-- What to produce --
Where a picture appears, leave it out, and transcribe all the lines below exactly.
═════ Given information
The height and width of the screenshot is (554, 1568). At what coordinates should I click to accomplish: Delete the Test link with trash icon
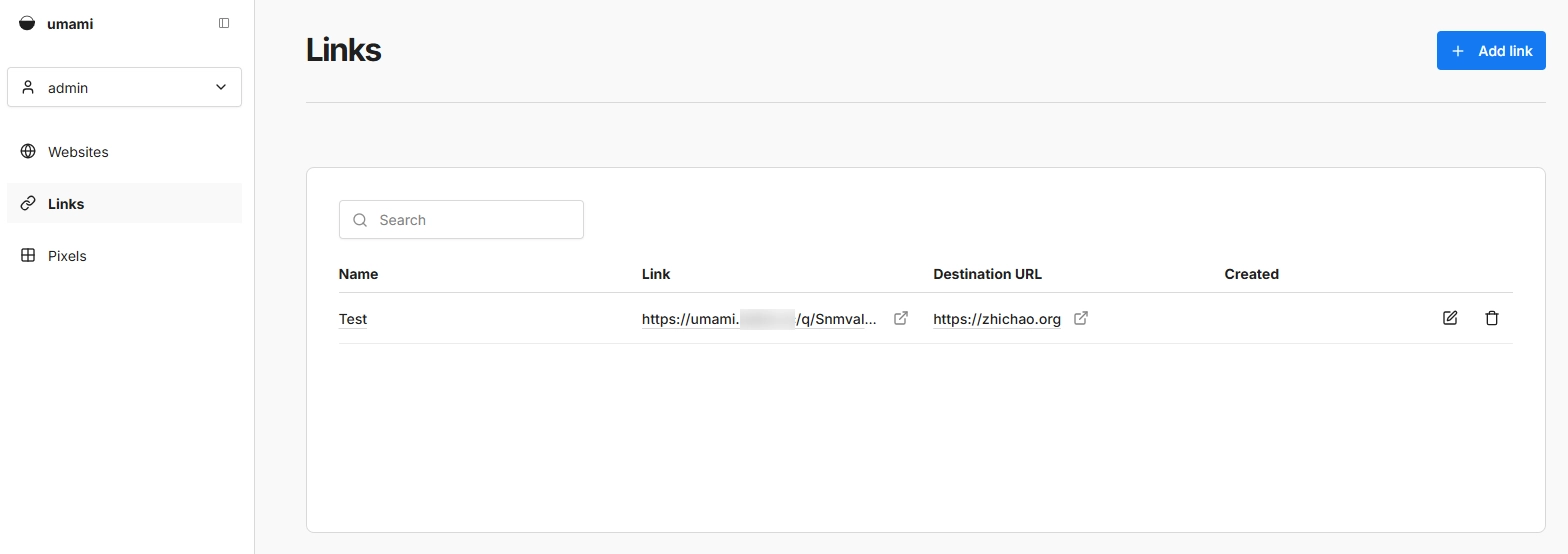pyautogui.click(x=1492, y=318)
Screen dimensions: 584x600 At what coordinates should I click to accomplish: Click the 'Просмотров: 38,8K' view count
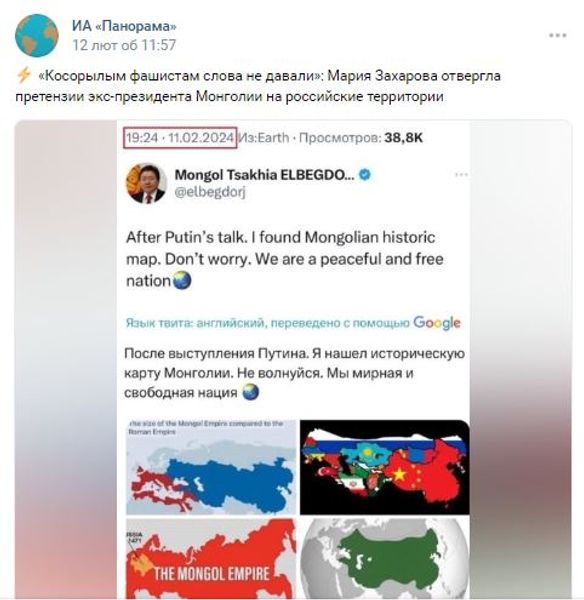361,138
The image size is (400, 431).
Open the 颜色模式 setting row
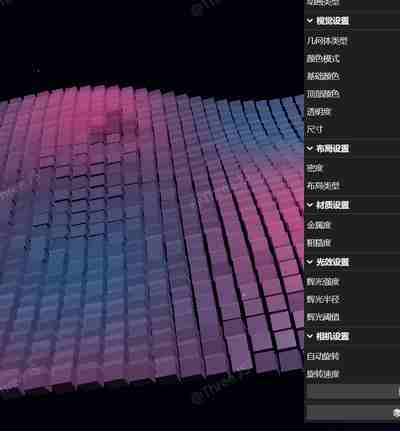point(352,59)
══════════
-- Exercise answer --
The height and width of the screenshot is (554, 1568). At what coordinates should I click to accomplish: Delete the Test link with trash icon
pyautogui.click(x=1492, y=318)
Screen dimensions: 584x600 At what coordinates should I click to accomplish: Click the 'Просмотров: 38,8K' view count
361,138
The image size is (400, 431).
Open the 颜色模式 setting row
point(352,59)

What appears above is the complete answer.